Reguły gry zmienia obecność czegoś, co lokuje się poza flipperem, eg-zystuje (nazwijmy to zystowaniem) obok, lecz w relacji do flippera (oczywiście nie z flipperem). To coś zwane miejscem Innego w automatyzm przypadkowości wprowadza losowość spotkania. Przypadek zostaje przeciwstawiony losowi, funkcji trafu, szczęśliwego („szczęśliwym trafem”) i nieszczęśliwego („nieszczęsny zbieg okoliczności”). Przypadku nie da się opisać powtarzalnością, natomiast los jest niczym innym jak tym, co się powtarza. „Dlaczego trafiam zawsze na takich samych mężczyzn?” odnosi się do losu, to znaczy, że następny z nich będzie taki sam. Gdyby rządził tym przypadek, to należałoby kontynuować próby, bo w końcu trafi się na tego właściwego („nie będzie ten, to będzie inny”).

W życiu ludzi w zasadzie nic nie rządzi się przypadkiem. Jeśli spotkało się swego („z nieba mi spadłeś”), to miało się szczęście (eutuchia – szczęśliwy zbieg okoliczności), jeśli znów trafiło się na ten sam typ, to miało się pecha (dystuchia – nieszczęśliwy zbieg okoliczności). Los uwikłany jest w intencjonalność („co takiego zrobiłem, że mam pecha?”), przypadek nigdy. Jeśli ma się do dyspozycji nieskończoną ilość czasu, wszystko co musi zajść zajdzie; „musi” wszelako nie odnosi się do intencjonalności, odnosi się do praw rządzących probabilistyką. Los inaczej, rozpoznany w swej intencjonalności unieruchamia kulkę we fliperze („O ja nieszczęsny, bodajbym się nie urodził, niźli…”).

Po co to wszystko piszę? Po to tylko, by określić esencję fallusa. To Los, który sprawia, że przypadkowość nie ma miejsca w życiu ludzi. Jeśli idziesz ulicą, a spadnie na twą głowę doniczka, to prawie na pewno pomyślisz: „czemu szedłem tą ulicą; co mnie podkusiło, bym szedł tędy”itp. Fallus odnosi ludzi do intencjonalności, do tej „innej sceny”, którą charakteryzuje pragnienie Innego, do tego, że nic nie dzieje się bez powodu. Inaczej mówiąc, że jest po coś, a nie tylko dlaczego.
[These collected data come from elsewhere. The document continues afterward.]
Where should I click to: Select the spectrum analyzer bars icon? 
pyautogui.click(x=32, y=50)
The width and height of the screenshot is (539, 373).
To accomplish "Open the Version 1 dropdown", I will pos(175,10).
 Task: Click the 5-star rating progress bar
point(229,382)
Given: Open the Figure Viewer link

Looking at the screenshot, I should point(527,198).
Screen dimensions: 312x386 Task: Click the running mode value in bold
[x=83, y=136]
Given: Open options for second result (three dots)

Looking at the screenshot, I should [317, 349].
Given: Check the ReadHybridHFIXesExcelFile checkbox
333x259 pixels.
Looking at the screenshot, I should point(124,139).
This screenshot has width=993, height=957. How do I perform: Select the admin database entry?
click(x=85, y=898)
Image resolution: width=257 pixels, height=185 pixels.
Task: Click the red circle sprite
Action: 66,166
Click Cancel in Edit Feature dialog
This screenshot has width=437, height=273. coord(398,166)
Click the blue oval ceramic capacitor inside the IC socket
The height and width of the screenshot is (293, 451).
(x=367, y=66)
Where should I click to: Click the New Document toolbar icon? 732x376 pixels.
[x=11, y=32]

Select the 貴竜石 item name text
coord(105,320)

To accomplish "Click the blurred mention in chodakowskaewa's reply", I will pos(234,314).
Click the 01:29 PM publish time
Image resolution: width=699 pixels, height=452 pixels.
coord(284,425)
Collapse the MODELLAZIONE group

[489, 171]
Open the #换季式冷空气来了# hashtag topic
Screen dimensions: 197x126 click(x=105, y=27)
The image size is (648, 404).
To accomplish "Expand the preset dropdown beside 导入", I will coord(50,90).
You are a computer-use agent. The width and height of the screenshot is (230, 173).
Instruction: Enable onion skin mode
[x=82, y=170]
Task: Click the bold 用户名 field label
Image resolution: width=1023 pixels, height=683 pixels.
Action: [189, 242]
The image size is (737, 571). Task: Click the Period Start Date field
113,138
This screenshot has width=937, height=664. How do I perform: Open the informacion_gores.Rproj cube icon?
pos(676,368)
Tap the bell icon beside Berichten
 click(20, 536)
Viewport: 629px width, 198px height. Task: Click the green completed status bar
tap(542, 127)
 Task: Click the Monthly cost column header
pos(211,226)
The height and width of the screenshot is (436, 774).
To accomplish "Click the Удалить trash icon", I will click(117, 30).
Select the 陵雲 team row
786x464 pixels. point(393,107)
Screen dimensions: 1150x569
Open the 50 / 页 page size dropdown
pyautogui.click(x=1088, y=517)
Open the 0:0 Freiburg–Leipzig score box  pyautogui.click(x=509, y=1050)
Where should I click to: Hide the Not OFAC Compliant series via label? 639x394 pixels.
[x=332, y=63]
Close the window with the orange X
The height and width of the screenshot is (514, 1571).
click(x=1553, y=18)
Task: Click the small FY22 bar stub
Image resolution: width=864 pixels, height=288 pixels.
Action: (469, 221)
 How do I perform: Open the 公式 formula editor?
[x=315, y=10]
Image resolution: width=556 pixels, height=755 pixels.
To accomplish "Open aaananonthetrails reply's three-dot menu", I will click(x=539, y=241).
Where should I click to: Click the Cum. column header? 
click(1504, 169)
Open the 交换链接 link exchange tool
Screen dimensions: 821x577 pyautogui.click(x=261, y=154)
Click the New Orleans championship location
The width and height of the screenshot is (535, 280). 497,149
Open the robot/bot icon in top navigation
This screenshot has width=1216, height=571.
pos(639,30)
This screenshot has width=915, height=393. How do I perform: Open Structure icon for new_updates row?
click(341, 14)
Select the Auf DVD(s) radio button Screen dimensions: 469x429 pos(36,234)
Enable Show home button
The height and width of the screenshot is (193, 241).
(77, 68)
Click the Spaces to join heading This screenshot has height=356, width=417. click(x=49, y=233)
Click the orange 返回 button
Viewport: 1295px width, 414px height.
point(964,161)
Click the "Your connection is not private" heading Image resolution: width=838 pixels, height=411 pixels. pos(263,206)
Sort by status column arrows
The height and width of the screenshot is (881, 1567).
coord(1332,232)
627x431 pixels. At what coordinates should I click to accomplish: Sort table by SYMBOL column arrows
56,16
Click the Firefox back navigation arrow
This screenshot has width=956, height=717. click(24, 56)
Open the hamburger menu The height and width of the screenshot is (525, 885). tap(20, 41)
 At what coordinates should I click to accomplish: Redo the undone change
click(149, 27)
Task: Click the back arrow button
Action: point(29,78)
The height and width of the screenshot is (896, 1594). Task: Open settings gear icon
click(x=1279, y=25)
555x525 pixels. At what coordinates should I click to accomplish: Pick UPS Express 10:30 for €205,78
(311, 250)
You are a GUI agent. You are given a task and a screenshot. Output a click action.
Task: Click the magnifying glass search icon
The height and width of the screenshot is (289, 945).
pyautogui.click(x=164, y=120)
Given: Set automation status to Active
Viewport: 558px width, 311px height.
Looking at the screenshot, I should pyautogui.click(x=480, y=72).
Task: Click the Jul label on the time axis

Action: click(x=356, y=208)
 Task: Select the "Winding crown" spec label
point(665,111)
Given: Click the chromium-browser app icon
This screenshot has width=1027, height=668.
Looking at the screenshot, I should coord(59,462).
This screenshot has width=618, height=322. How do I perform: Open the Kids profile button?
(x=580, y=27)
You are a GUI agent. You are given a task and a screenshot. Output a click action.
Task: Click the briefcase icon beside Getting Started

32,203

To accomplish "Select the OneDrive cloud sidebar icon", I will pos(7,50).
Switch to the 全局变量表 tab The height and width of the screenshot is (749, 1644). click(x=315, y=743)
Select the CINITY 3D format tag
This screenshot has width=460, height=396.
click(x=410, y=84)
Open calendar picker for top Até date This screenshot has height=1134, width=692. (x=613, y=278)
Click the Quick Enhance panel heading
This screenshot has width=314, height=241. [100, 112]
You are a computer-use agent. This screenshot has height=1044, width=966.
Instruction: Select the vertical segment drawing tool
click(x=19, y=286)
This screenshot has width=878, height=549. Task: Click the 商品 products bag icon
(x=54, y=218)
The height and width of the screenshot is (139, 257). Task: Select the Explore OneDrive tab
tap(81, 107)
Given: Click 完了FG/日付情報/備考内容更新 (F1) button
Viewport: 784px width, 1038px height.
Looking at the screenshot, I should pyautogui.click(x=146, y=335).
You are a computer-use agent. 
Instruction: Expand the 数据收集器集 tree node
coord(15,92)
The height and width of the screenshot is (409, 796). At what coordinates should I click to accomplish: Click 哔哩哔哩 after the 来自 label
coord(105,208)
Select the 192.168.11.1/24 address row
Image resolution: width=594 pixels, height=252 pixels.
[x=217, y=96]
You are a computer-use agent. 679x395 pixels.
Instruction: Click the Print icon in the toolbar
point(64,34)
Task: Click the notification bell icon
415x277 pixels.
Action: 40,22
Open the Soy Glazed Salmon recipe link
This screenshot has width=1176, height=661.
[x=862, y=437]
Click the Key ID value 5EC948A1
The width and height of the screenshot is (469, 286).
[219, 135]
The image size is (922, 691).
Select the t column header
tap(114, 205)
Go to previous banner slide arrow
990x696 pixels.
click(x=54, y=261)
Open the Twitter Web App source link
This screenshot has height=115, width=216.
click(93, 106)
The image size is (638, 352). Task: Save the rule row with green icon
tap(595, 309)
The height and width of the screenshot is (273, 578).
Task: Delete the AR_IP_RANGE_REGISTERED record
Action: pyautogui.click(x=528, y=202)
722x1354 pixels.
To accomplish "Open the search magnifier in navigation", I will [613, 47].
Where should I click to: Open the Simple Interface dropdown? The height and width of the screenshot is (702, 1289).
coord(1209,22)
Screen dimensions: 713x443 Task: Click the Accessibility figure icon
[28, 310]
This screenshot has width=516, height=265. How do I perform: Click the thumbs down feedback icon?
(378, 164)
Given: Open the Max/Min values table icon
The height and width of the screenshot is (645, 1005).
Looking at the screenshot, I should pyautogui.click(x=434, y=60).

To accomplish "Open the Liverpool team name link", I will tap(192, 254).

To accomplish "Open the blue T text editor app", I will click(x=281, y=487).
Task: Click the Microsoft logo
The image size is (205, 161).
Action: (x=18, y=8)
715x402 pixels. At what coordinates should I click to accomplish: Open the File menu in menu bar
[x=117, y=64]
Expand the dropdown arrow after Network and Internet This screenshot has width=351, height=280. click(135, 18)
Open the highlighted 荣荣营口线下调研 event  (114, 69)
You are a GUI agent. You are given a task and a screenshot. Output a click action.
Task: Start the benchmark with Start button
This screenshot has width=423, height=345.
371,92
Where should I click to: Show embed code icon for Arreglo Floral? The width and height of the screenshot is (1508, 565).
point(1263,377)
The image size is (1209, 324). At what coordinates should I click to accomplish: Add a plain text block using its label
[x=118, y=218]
Przypadek ma swoje „dlaczego”, ale nie ma swego „po co”. Los odwrotnie, ma swoje „po co”, ale nie ma swego „dlaczego”. Czyli, jeśli trafiasz tylko na dany typ ludzi, to po coś na nich trafiasz, a nie dlaczego; oczywiście istnieje jakiś powód, dla którego na nich trafiasz (lecz powód ma tutaj inną funkcję niż przyczyna), tym powodem jest to, co o ironio leży w „po co”.

Wyobraźmy sobie, że flipper pozostawiony sam sobie odbija raz za razem kulkę w taki sposób, że kreśli ona tylko jeden wzór odbić. Z punktu widzenia samej matematyki jest to możliwe, chociaż skrajnie mało prawdopodobne. Dla człowieka liczy się wszelako powtarzanie. Podobny schemat obowiązuje w snach, które się powtarzają; powtarzanie skłania podmiot do zapytania się o to, co to może oznaczać. Czy to oznacza cokolwiek? Choćby to, że w stylu kognitywistycznym powiem, że mózg człowieka nie jest zaprogramowany na przywiązywanie wagi do rachunku prawdopodobieństwa, lecz, i to już  nie jest za bardzo kognitywistyczne, jest zaprogramowany na pole znaczenia, Ananke, Dike, Dharmę, Kharmę, czy jakkolwiek nazwiemy człowieczy Los.

Fallus jest uprzywilejowanym znaczącym, znaczącym wszystkich innych znaczących, znaczącym, od którego zaczyna się plecenie sieci rybackiej, także siatki na motyle, ogniwa uprzywilejowanego w łańcuchu, punktu zawęźlenia w rusztowaniu (określenie zawdzięczane koledze analitykowi), punktu zapikowania w tapicerstwie. Ten znaczący jest uprzywilejowany także przez swą nazwę. To Imię Ojca. Czemu Imię i czemu Ojca?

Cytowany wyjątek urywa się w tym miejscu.